Making any film is an achievement. It’s something that nearly always happens against the odds, with people having to make a gargantuan effort just to get something in the can. However there are undoubtedly movies where you can’t help but feel it would have been better if they’d just invested the budget in the stock market rather than using it to make a film, and saved everyone a whole lot of trouble. Sadly Hijacked is one of those movies.
Paul Ross (Randy Couture) is a burly guy who’s determined to take down a mysterious criminal/terrorist organisation called The Tribe, which funds itself through drugs and illegal arms dealings. He becomes even more single-minded in destroying them after a set-up leaves many of his colleagues dead. Ross learns that The Tribe’s next target may be one of the world’s richest men, Bruce Lieb (Craig Fairbrass), which leads him the magnate’s private jumbo jet. The plane is hijacked by the terrorists mid-flight, with Ross determined to get revenge, protect his ex-girlfriend (who conveniently is also on the flight), and find out who’s really behind The Tribe. But exactly who can he trust?

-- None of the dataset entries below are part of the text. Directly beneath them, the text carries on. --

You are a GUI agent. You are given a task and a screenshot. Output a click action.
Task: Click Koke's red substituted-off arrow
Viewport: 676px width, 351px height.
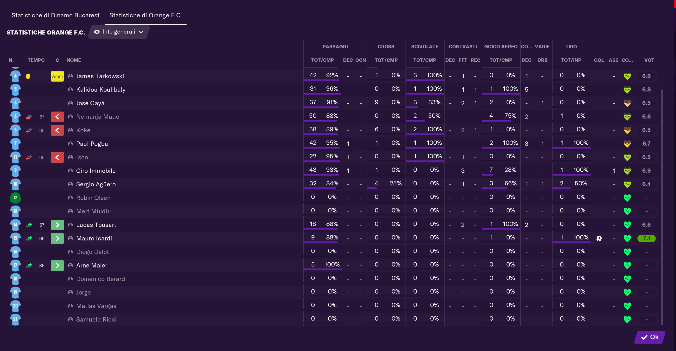pyautogui.click(x=57, y=130)
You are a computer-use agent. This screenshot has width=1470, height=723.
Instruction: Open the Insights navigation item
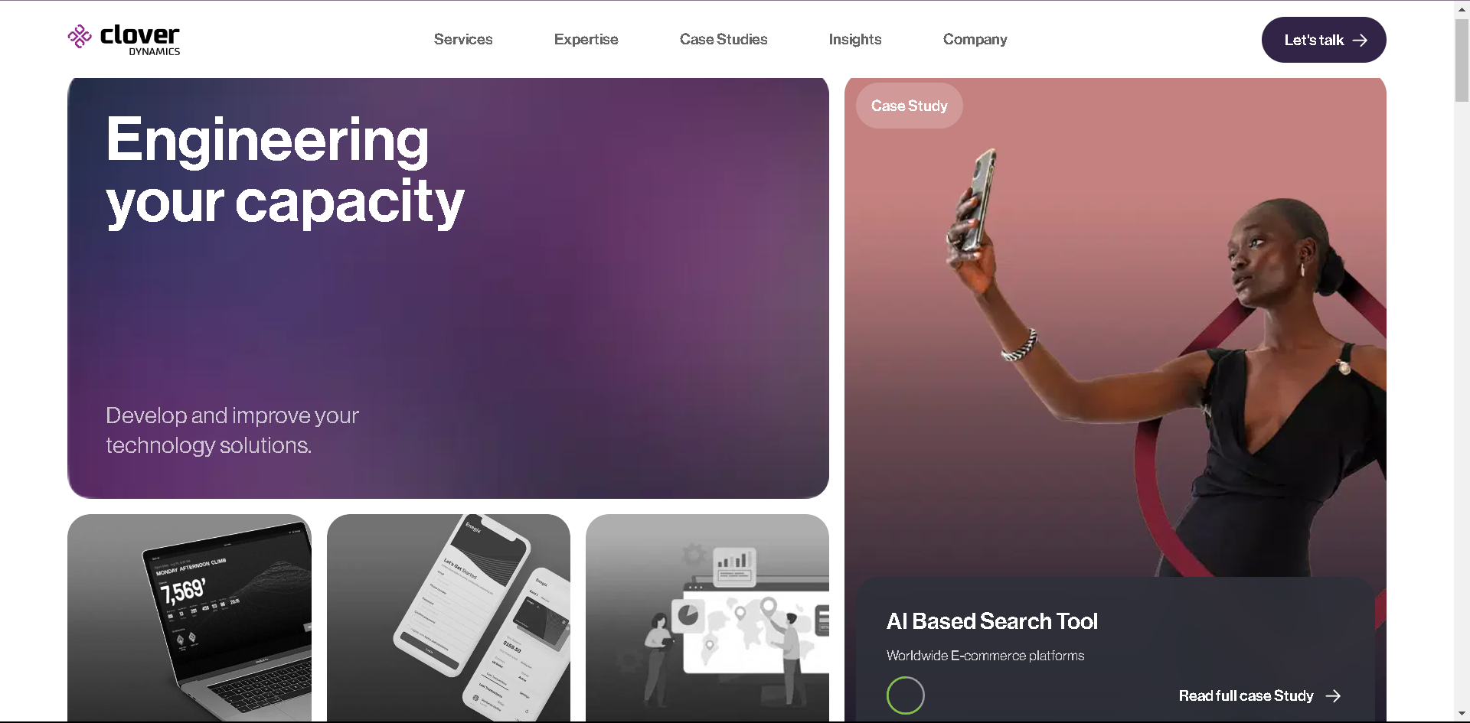click(x=855, y=39)
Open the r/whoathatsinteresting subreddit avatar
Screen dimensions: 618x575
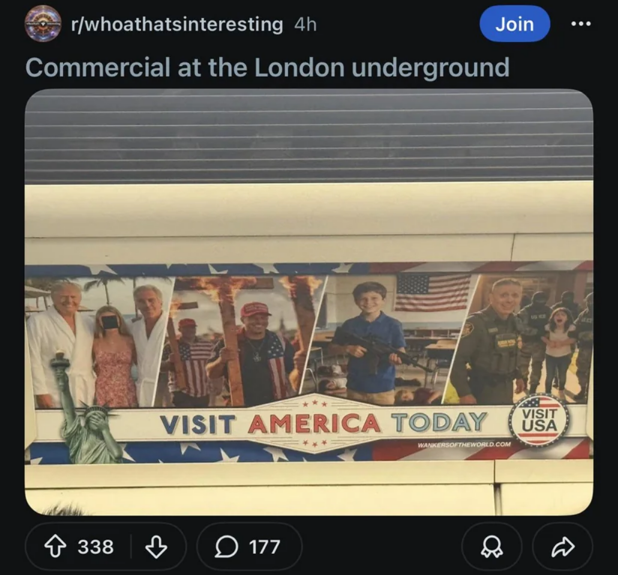tap(43, 24)
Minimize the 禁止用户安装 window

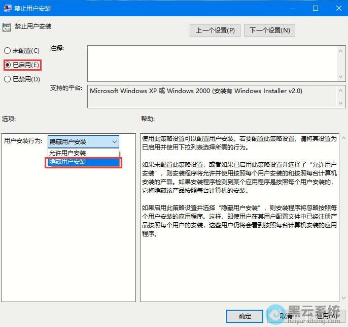pyautogui.click(x=293, y=9)
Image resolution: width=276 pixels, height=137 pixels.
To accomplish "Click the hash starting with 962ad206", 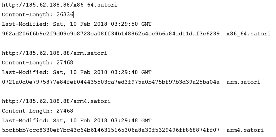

It sounds like a decent set-up for an action thriller, but pretty much everything about the movie screams cheap and somewhat amateurish. For a start the acting is atrocious. Even people like Prison Break’s Dominic Purcell and CSI: Miami’s Holt McCallany, who’ve proven their worth elsewhere, come across hammy and rather am-dram here. The only one to come out with their reputation intact is Randy Couture, and that’s largely because his main job is to look baddass and beat people up rather than actually try to act. Even there he’s let down though, as the editing and camera angles often mean you’re left wondering exactly what’s going on in the action scenes.
From the sets to the plot developments, it’s like nobody has really thought about what’s happening in the film and assumes any old thing will do. One bright spot comes from the sight of Vinnie Jones trying to be James Bond, but that lasts about five seconds until he opens his mouth to spout some dreadful dialogue in an amateurish way.
This sort of film comes with low expectations anyway, but I think that what’s most galling about Hijacked is that it seems to think that simply saying it’s an action thriller and having recognisable faces in the cast is enough to say it’s done its job. As a result, nobody seemed to think there was any need to put any effort whatsoever into the movie, as long as they all got their paycheque. That’s probably unfair and everyone tried their hardest, but there are few film I can remember where it appears to have set its bar so low not due to the fact it couldn’t be better, but because no one is putting the effort in.
One positive is that the picture clarity is decent, even if the sharpness on the digital cameras was perhaps dialled a bit too high, giving everything a slightly cheap TV feel. It’s bright, with very crisp edges though, even if that doesn’t really help make the movie more entertaining.
Overall Verdict: Hijacked was never going to be good, but to make it this bad is almost an achievement in itself. It’s may be an action thriller but the main sensation it conveys is tedium.